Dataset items
* * * *
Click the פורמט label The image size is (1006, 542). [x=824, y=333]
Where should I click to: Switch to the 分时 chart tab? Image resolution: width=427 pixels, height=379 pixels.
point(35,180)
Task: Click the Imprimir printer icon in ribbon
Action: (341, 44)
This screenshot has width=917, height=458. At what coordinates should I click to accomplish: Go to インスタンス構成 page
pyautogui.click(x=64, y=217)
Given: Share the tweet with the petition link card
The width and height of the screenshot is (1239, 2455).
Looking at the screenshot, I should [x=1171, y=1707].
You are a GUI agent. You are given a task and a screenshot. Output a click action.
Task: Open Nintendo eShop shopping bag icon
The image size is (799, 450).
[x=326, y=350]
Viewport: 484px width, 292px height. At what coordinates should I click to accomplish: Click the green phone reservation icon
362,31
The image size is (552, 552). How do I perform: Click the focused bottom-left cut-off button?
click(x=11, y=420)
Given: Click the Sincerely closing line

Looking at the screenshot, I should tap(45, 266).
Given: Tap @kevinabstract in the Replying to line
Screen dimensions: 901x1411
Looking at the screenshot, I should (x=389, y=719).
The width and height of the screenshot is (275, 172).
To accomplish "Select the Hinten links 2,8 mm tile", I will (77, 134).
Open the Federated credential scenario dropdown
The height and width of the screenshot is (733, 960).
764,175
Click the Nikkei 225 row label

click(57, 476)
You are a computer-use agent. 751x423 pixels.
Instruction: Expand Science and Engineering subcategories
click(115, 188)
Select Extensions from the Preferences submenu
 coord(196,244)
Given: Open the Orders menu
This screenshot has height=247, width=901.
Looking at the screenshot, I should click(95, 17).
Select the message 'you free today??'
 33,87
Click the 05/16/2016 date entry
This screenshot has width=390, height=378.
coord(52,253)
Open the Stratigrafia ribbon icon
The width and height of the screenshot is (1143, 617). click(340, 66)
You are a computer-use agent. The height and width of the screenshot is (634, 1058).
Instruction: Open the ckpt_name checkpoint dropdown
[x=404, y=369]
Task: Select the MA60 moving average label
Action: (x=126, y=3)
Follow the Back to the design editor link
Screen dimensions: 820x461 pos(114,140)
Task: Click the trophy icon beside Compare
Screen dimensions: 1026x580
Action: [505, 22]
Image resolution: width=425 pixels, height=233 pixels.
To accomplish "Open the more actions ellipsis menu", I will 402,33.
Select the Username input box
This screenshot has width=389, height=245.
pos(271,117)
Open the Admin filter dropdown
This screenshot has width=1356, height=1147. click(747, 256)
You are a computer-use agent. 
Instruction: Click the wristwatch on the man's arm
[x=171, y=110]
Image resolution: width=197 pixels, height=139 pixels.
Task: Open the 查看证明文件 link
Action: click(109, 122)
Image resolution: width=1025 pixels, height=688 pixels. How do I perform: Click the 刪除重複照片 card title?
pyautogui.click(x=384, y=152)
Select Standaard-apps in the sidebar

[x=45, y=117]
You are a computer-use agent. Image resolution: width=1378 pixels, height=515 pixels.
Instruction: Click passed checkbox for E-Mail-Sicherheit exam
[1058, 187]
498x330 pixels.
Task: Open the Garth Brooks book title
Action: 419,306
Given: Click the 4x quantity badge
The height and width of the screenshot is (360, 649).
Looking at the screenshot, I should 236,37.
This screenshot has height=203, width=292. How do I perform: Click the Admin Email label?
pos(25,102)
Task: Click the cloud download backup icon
* * * *
## ASSIGNED TASK:
All lines above from the one holding "Viewport: 484px width, 292px" to the one holding "The width and height of the screenshot is (275, 172).", inclusive, are to be copied exactly; no other line is wanted.

## EXERCISE OUTPUT:
Viewport: 484px width, 292px height. At what coordinates should I click to accomplish: Click the green phone reservation icon
362,31
The image size is (552, 552). How do I perform: Click the focused bottom-left cut-off button?
click(x=11, y=420)
Given: Click the Sincerely closing line

Looking at the screenshot, I should tap(45, 266).
Given: Tap @kevinabstract in the Replying to line
Screen dimensions: 901x1411
Looking at the screenshot, I should (x=389, y=719).
The width and height of the screenshot is (275, 172).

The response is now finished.